*** Exercise data ***

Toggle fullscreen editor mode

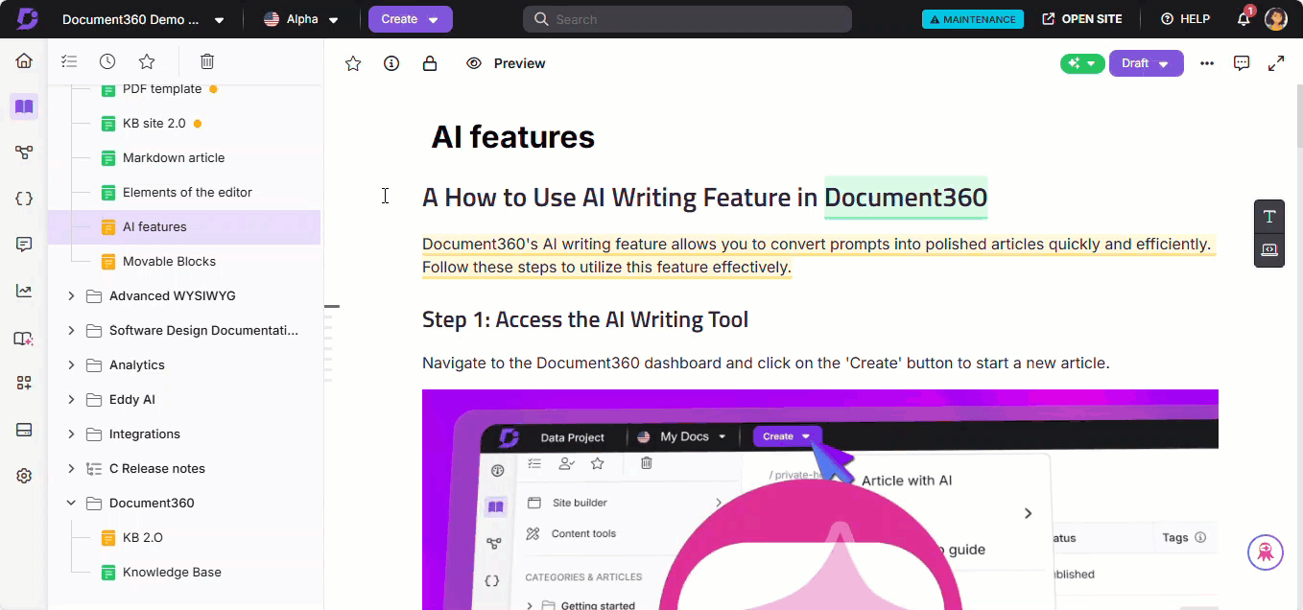tap(1276, 63)
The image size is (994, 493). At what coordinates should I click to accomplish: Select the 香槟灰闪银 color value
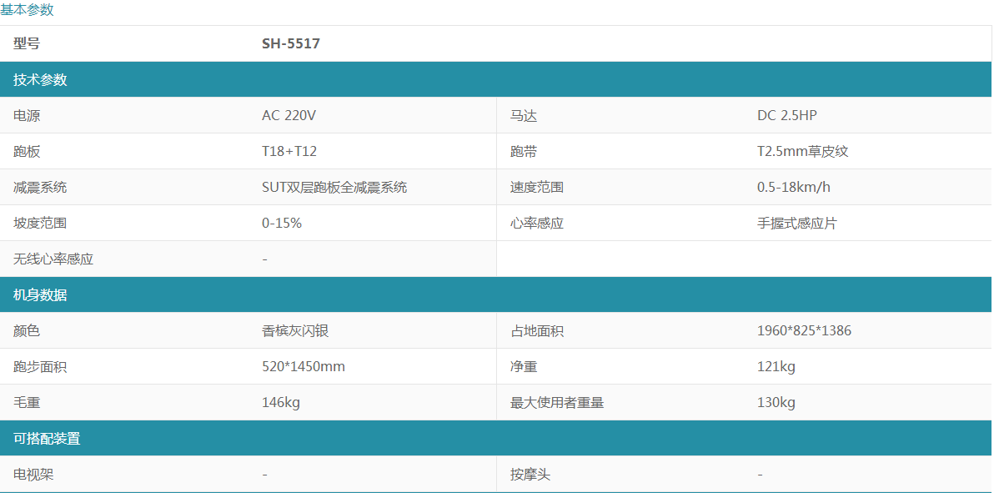pyautogui.click(x=295, y=331)
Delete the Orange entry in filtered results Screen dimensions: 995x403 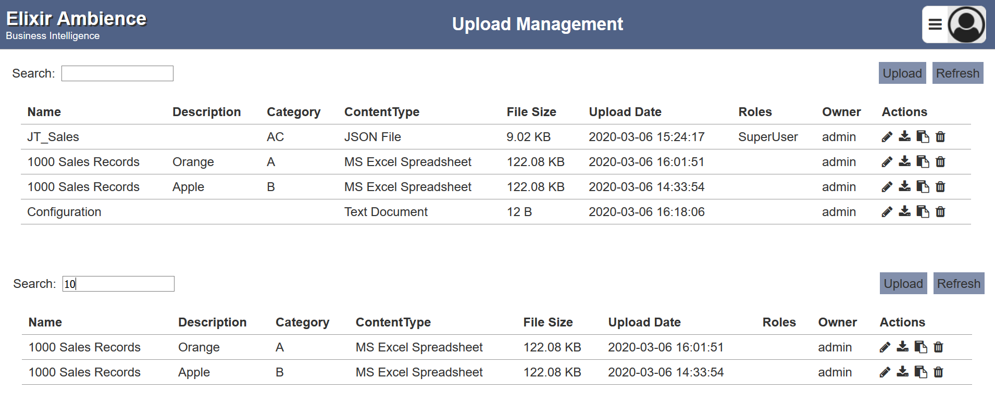click(x=938, y=347)
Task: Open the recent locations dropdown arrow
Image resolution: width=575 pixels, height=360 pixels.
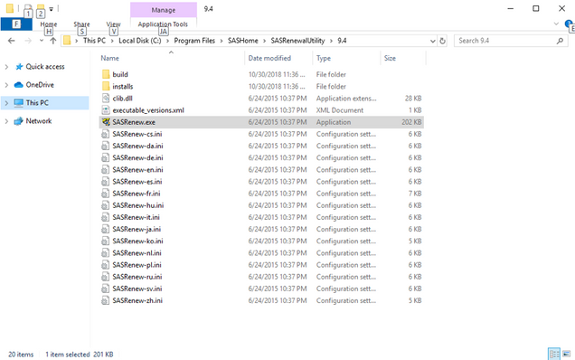Action: point(41,41)
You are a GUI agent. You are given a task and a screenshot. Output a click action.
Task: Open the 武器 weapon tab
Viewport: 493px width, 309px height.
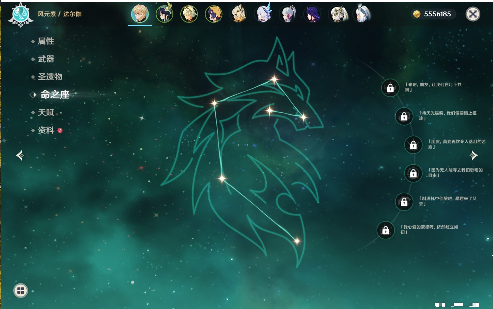coord(46,59)
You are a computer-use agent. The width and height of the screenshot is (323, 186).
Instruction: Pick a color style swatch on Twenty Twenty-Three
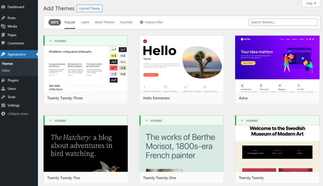click(x=114, y=49)
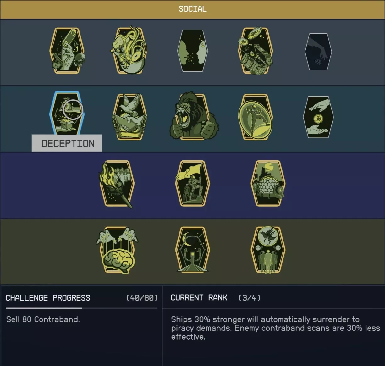Select the locked dark hand skill icon
Viewport: 385px width, 366px height.
[x=318, y=52]
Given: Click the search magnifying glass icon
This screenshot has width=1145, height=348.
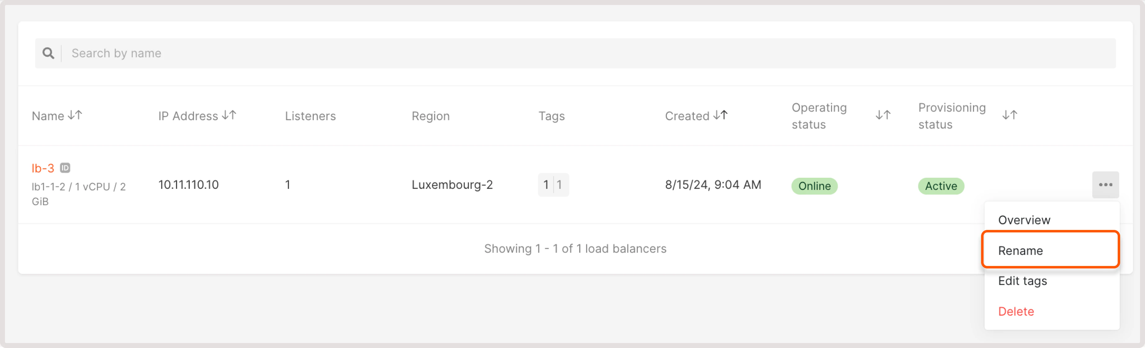Looking at the screenshot, I should tap(49, 53).
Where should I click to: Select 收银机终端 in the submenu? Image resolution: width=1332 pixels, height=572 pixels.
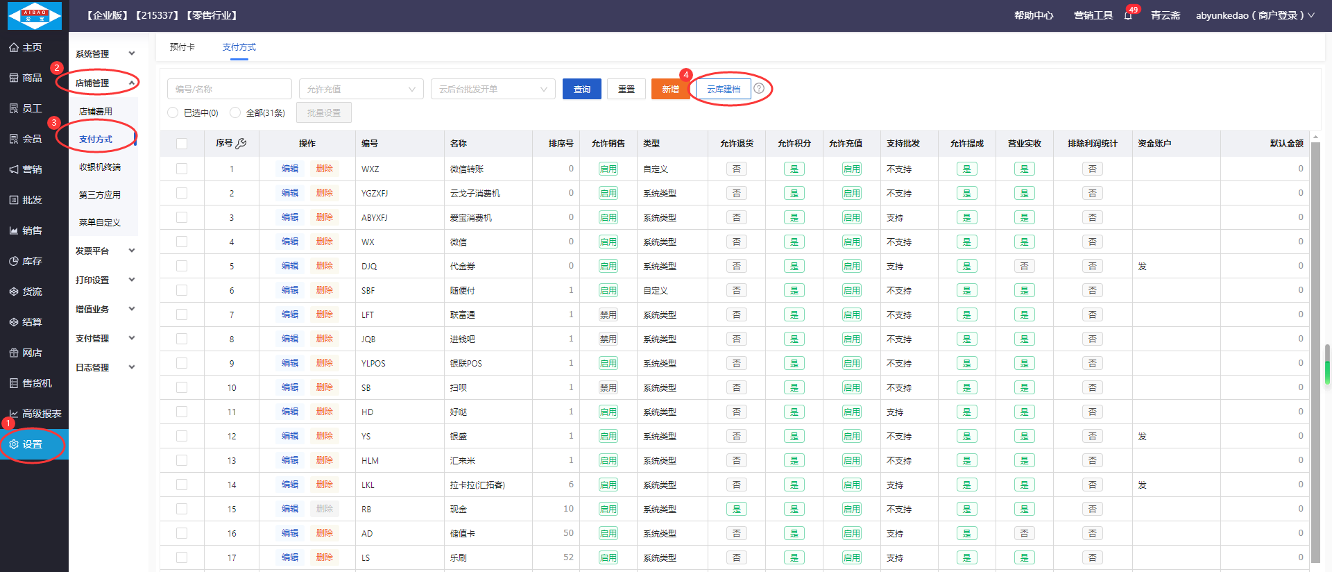coord(100,167)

*** End of Exercise data ***

Task directions
A single number is the whole answer here: how many lines of the material include "agent" as a word or string?

Result
2